Quando o planeta já não mais podia suportar a humanidade, uma luz brilhou no horizonte e subiu aos céus.

segunda-feira, 14 de janeiro de 2013

114. Agulhas

-Temos que sair daqui -sussurrei. -Agora!

-Vamos por ali -disse Lisie, apontando para uma escada atrás do balcão.

 A escada levava ao segundo andar, apesar de não haver muito mais que o chão e uns destroços das antigas paredes lá em cima. O prédio ao lado, porém, havia permanecido praticamente intacto. Com um salto pulei pelo vão entre os prédios e entrei por uma janela quebrada. No fim da rua, o blindado em chamas fazia a curva na esquina em que havíamos nos protegido, e fugia para a segurança dos exoesqueletos, ainda disparando contra os telhados e andares mais altos das construções do outro lado do quarteirão. Ajudei Lisie a entrar pela janela e juntos bloqueamos a porta com os resto de móveis e escombros. Nos encolhemos em um canto onde a corrente de ar gelado da noite era menor e esperamos as horas passarem.

Nossos sacos de dormir tinham ficado pra trás, mas não mais nos passou pela cabeça dormir naquela noite. O som de disparos tinha se afastado lentamente, até sumir à distância, e sequer um uivo dos diabos foi ouvido durante o resto da noite. Mas não foi o silêncio ou o sopro do vento que dominou a escuridão. Podíamos ouvir coisas se mexendo pelo breu, pulando de telhado em telhado, andando pelas ruas, esgueirando-se pelos becos, à espreita. As horas se arrastaram lentamente por nossos ouvidos, a cada rangido ou estalo do lado de fora.

-Está amanhecendo -falei, tossindo um pouco-, finalmente.

-Sua voz está horrível -falou Lisie, com uma careta.

-Acho que eu esqueci de engolir, na última meia hora -de fato, eu tinha passado um bom tempo absorto com os sons que nos cercavam, que por vezes me esqueci até mesmo de respirar por alguns minutos.

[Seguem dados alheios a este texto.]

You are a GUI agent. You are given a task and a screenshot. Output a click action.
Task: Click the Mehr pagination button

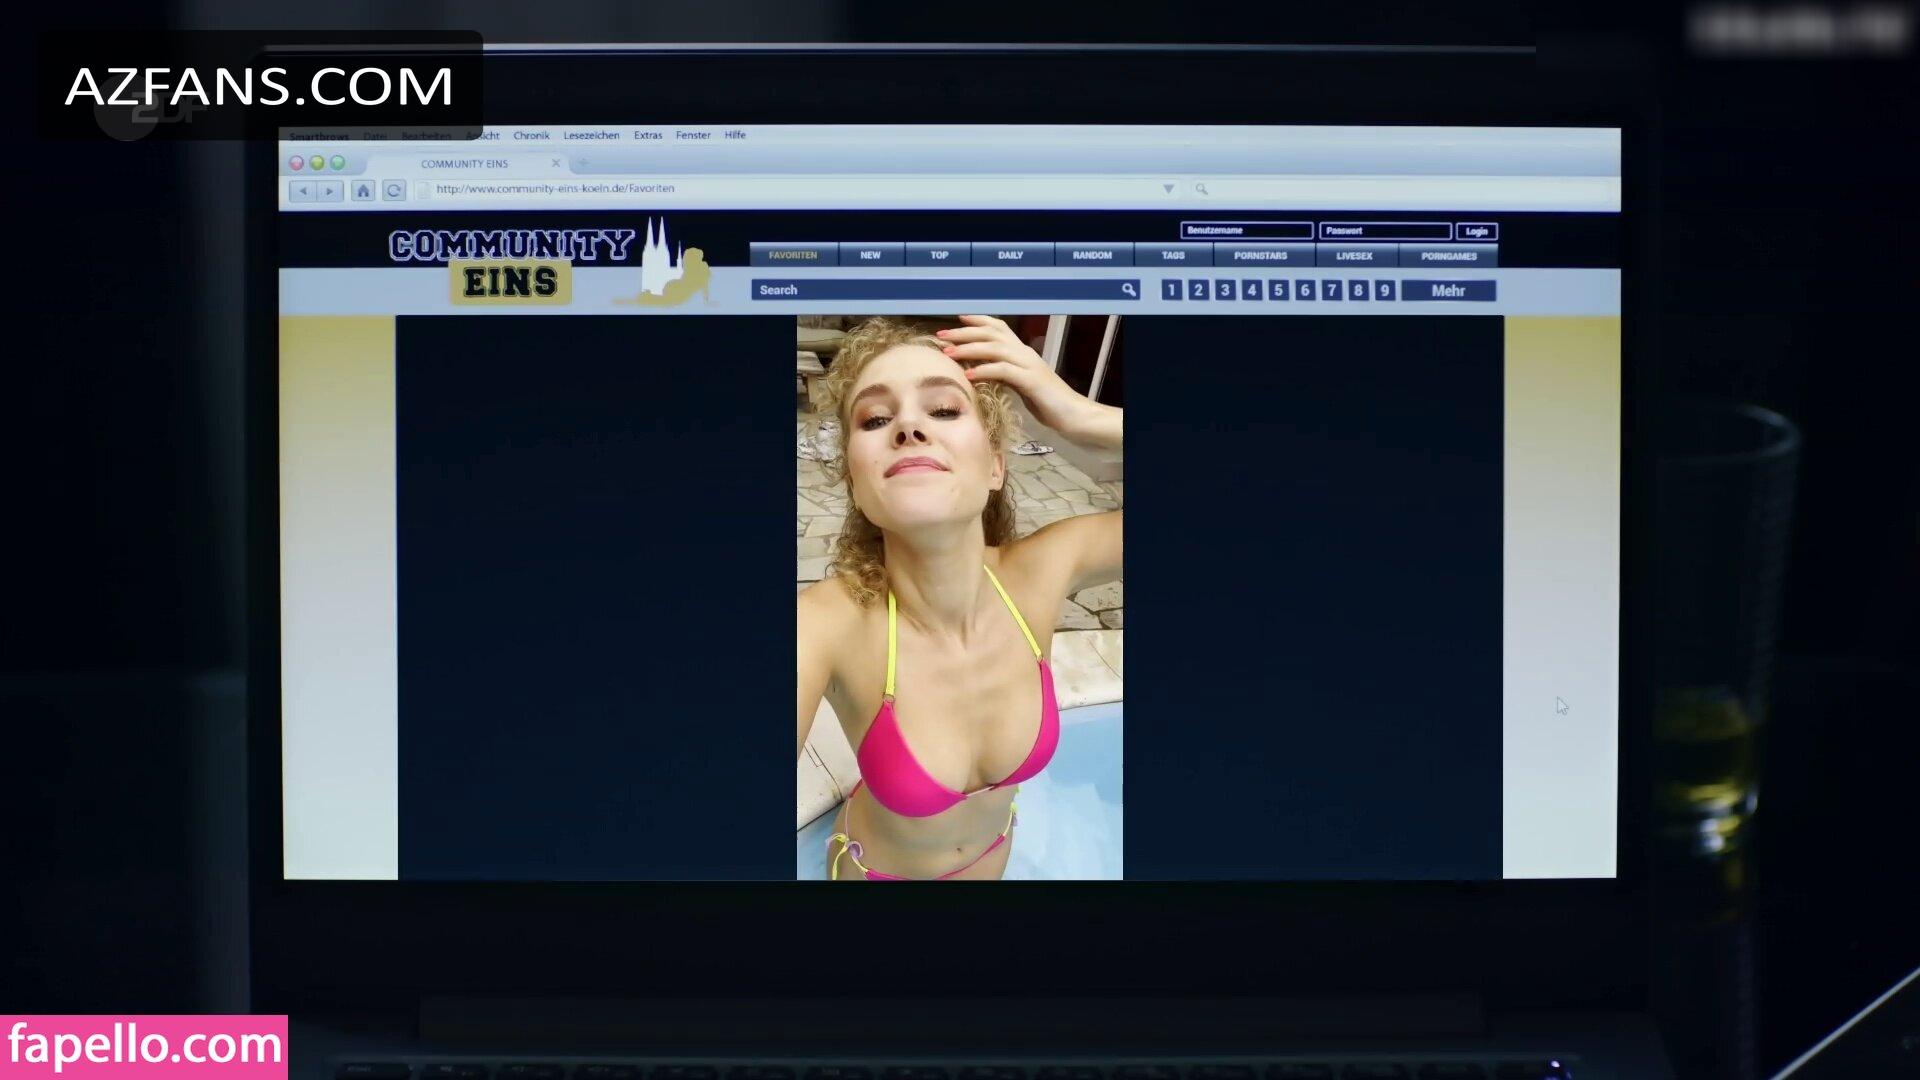click(x=1447, y=291)

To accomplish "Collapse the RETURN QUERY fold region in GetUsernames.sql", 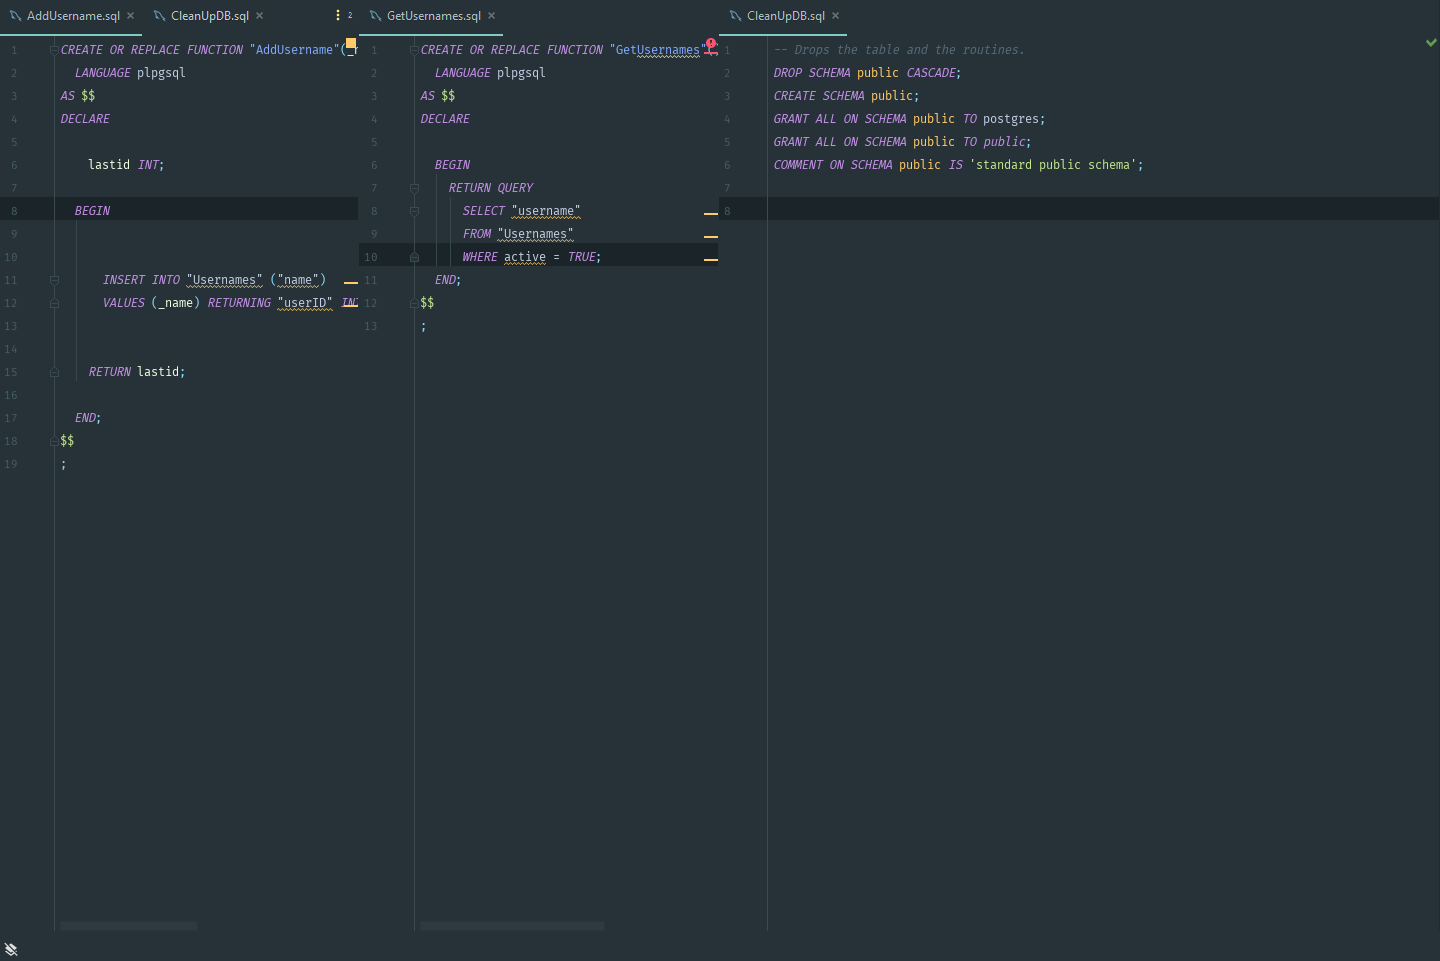I will (414, 187).
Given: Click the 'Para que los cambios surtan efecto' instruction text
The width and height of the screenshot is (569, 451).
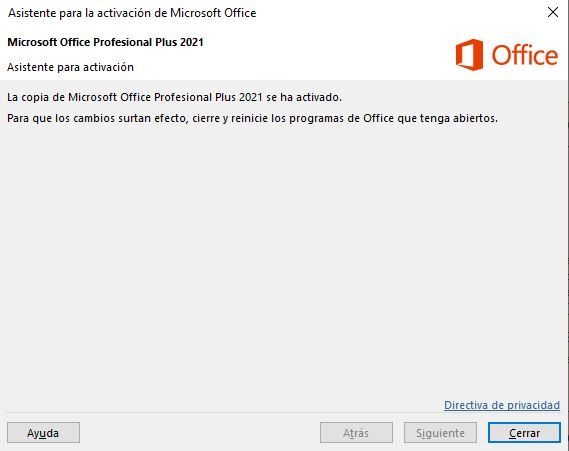Looking at the screenshot, I should click(x=253, y=118).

Pela manhã arrisquei olhar pela janela em que havíamos entrado. Nada se movia nos telhados além da neve e da poeira. A primeira luz da manhã trouxera um silêncio inquietante. Olhei para o beco que se estendia abaixo de nós, entre os dois prédios, e este também estava vazio. Decidi pular de volta ao segundo andar destruído do boteco, andei rapidamente por entre os escombros, e me escondi na parede oposta, logo acima da rua. Vislumbrei a rua por uma fresta e quase caí com o que vi. Lisie, ainda tomando coragem para pular da janela, percebeu meu susto e se abaixou atrás do parapeito. Na calçada, alguém abria o portão retrátil do boteco. Um estrondo metálico ecoou pelo prédio quando o metal enferrujado se retorceu sobre si mesmo abrindo caminho para quem quer que fosse entrar. Nos minutos que se seguiram outras três figuras se revezaram trazendo duas duzias de corpos de diabos para dentro do boteco. Pela escada eu podia ouvir o som dos corpos caindo na pilha, mas felizmente ninguém se aventurou ao segundo andar.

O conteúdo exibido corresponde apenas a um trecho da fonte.